-------- DATA FOR THE TASK
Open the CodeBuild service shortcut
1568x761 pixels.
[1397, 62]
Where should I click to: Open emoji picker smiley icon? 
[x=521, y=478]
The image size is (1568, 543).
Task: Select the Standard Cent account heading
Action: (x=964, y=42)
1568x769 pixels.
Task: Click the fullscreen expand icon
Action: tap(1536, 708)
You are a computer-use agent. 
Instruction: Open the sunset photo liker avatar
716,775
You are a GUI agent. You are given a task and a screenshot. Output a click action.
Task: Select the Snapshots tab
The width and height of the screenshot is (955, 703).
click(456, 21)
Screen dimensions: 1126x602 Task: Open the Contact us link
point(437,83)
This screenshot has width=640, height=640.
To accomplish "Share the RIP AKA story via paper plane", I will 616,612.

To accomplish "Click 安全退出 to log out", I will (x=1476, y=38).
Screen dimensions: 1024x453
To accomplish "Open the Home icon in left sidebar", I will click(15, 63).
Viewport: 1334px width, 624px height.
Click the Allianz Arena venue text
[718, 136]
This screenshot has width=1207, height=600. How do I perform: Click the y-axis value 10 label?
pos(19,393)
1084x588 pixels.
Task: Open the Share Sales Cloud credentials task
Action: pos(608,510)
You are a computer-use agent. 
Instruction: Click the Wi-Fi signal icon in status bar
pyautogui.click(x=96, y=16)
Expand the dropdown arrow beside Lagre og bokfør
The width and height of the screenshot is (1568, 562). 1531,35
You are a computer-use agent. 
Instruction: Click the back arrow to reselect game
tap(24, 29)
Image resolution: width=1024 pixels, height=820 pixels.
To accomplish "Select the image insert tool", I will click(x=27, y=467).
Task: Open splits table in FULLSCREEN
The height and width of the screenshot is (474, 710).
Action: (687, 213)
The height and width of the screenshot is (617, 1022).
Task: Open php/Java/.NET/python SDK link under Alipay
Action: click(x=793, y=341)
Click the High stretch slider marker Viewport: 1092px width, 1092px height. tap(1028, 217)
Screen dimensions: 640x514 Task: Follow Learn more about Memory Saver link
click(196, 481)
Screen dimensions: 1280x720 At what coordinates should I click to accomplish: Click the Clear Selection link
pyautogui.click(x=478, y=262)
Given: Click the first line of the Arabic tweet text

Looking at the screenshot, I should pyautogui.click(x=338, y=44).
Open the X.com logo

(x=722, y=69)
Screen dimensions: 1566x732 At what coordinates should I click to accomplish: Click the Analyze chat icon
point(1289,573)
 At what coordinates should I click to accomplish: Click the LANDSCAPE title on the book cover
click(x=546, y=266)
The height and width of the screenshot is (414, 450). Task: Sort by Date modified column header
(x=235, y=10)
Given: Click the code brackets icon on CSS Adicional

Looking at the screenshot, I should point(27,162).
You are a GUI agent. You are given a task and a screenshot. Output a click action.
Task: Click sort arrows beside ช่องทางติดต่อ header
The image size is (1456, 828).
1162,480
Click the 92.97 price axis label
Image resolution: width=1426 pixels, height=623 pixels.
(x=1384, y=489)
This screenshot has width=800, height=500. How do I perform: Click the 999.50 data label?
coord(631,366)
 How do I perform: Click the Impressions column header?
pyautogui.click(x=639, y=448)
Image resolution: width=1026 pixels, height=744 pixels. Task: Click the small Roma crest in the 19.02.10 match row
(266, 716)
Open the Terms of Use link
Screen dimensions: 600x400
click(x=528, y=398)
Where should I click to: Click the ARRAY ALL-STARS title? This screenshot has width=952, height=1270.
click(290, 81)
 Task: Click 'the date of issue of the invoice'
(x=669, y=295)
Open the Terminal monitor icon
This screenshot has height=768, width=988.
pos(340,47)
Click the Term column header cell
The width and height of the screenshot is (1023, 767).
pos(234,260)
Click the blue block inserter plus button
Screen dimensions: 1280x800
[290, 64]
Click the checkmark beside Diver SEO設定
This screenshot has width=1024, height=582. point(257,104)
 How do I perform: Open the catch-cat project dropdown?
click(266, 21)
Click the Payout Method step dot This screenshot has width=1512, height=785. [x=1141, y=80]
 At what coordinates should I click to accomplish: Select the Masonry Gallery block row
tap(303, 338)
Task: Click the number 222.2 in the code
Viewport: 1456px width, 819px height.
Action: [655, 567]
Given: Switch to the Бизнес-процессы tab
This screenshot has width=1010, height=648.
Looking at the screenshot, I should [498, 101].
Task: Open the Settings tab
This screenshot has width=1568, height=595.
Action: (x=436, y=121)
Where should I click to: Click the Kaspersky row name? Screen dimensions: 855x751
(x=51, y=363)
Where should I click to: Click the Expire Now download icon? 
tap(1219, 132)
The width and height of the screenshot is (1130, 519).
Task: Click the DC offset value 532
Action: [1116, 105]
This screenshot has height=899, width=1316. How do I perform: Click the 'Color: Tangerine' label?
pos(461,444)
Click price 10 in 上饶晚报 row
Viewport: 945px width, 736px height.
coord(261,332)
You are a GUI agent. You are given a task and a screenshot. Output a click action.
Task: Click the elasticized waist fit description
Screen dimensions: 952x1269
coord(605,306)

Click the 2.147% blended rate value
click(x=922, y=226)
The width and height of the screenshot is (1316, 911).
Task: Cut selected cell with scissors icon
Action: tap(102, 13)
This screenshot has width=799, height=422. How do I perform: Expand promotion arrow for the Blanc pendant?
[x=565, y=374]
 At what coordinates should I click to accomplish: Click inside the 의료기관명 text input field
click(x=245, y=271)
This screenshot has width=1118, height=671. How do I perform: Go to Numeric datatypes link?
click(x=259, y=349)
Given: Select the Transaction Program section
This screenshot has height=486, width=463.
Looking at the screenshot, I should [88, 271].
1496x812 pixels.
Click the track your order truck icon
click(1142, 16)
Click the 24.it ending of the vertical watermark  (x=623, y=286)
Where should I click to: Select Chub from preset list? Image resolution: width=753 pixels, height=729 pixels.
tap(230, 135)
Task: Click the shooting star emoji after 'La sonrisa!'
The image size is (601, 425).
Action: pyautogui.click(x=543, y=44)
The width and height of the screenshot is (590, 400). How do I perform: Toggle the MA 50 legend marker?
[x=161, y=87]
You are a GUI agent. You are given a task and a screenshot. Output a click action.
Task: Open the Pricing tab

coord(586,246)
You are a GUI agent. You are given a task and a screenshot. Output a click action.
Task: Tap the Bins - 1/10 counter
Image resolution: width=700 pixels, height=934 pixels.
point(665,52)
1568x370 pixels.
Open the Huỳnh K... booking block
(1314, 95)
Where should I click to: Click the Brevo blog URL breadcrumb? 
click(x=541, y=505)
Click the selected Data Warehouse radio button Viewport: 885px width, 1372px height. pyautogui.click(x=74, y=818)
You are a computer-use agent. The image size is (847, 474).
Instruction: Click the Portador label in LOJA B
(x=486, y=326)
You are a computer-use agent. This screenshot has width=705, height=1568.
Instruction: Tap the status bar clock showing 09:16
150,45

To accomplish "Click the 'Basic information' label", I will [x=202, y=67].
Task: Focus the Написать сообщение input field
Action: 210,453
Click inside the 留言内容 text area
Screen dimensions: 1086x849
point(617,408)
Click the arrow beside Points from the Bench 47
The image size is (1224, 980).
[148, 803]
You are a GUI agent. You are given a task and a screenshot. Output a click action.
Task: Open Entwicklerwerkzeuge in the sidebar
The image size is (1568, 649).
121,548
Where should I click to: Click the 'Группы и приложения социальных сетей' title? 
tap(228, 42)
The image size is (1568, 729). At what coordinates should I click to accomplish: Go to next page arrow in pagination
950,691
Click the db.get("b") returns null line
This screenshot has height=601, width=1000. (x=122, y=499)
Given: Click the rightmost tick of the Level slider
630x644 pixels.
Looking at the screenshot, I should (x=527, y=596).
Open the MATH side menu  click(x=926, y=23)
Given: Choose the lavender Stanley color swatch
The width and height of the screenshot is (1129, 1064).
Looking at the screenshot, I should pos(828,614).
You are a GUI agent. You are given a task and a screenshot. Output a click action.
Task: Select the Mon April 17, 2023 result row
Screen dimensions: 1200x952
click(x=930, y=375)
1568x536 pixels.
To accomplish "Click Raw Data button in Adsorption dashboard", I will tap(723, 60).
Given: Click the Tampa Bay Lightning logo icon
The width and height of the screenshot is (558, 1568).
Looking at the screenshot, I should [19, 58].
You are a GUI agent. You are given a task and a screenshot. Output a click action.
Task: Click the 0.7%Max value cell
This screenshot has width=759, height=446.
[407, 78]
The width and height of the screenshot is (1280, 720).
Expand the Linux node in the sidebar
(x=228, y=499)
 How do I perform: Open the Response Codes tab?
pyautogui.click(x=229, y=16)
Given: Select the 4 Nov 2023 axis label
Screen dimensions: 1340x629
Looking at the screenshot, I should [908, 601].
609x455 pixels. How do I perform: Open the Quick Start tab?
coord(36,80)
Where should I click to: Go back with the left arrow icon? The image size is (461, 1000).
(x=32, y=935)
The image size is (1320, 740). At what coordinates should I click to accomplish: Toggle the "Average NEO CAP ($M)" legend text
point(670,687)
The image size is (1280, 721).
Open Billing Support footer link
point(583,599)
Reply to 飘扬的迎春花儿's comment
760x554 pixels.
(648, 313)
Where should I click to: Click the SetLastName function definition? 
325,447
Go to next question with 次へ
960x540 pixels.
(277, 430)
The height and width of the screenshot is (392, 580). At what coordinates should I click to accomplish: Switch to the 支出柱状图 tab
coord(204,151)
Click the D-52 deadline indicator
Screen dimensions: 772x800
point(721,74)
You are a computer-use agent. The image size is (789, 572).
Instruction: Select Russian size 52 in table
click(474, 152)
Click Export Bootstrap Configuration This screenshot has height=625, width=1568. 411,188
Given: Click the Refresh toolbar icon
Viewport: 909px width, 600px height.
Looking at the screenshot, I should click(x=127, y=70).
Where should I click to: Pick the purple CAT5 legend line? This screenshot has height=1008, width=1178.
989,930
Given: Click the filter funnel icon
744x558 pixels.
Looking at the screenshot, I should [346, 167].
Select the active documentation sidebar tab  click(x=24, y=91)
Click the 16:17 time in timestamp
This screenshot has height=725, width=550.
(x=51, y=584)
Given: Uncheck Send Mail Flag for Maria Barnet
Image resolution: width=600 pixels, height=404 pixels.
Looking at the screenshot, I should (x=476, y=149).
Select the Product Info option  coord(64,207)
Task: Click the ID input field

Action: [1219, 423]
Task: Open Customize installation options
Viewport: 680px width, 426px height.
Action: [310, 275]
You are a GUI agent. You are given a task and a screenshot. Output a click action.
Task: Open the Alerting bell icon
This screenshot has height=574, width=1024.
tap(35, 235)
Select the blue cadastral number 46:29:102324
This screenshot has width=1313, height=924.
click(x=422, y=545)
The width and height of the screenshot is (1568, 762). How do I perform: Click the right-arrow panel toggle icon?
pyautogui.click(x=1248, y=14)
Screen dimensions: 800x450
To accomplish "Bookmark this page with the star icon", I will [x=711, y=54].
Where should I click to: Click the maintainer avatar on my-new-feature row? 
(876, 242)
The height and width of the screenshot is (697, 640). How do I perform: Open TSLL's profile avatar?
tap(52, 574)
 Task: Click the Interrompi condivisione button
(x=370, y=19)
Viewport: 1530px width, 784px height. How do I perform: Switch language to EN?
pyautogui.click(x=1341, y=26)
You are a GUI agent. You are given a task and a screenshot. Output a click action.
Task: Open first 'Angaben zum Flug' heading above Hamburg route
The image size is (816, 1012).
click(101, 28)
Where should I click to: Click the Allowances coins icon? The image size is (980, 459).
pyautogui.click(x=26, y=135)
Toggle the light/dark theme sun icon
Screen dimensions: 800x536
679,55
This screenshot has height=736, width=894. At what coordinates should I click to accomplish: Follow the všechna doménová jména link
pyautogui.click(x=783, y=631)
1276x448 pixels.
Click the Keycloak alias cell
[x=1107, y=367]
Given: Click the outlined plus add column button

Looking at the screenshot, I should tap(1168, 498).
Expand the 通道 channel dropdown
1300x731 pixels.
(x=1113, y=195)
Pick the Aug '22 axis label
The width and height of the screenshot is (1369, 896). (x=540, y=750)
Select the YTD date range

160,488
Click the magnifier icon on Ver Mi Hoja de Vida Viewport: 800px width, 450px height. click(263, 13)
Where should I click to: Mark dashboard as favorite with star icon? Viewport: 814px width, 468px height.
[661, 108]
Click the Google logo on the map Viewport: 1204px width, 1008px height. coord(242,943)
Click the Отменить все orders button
----------------
* **PROMPT**
Beginning with the first line of the entries, repeat each line exactly until you have reproduced the one containing "Click the High", and add nothing further.

* **SOLUTION FOR THIS EXERCISE**
Open the CodeBuild service shortcut
1568x761 pixels.
[1397, 62]
Where should I click to: Open emoji picker smiley icon? 
[x=521, y=478]
The image size is (1568, 543).
Task: Select the Standard Cent account heading
Action: (x=964, y=42)
1568x769 pixels.
Task: Click the fullscreen expand icon
Action: tap(1536, 708)
You are a computer-use agent. 
Instruction: Open the sunset photo liker avatar
716,775
You are a GUI agent. You are given a task and a screenshot. Output a click action.
Task: Select the Snapshots tab
The width and height of the screenshot is (955, 703).
click(456, 21)
Screen dimensions: 1126x602 Task: Open the Contact us link
point(437,83)
This screenshot has width=640, height=640.
To accomplish "Share the RIP AKA story via paper plane", I will 616,612.

To accomplish "Click 安全退出 to log out", I will (x=1476, y=38).
Screen dimensions: 1024x453
To accomplish "Open the Home icon in left sidebar", I will click(15, 63).
Viewport: 1334px width, 624px height.
Click the Allianz Arena venue text
[718, 136]
This screenshot has width=1207, height=600. How do I perform: Click the y-axis value 10 label?
pos(19,393)
1084x588 pixels.
Task: Open the Share Sales Cloud credentials task
Action: pos(608,510)
You are a computer-use agent. 
Instruction: Click the Wi-Fi signal icon in status bar
pyautogui.click(x=96, y=16)
Expand the dropdown arrow beside Lagre og bokfør
The width and height of the screenshot is (1568, 562). 1531,35
You are a computer-use agent. 
Instruction: Click the back arrow to reselect game
tap(24, 29)
Image resolution: width=1024 pixels, height=820 pixels.
To accomplish "Select the image insert tool", I will click(x=27, y=467).
Task: Open splits table in FULLSCREEN
The height and width of the screenshot is (474, 710).
Action: (687, 213)
The height and width of the screenshot is (617, 1022).
Task: Open php/Java/.NET/python SDK link under Alipay
Action: click(x=793, y=341)
Click the High stretch slider marker Viewport: 1092px width, 1092px height. tap(1028, 217)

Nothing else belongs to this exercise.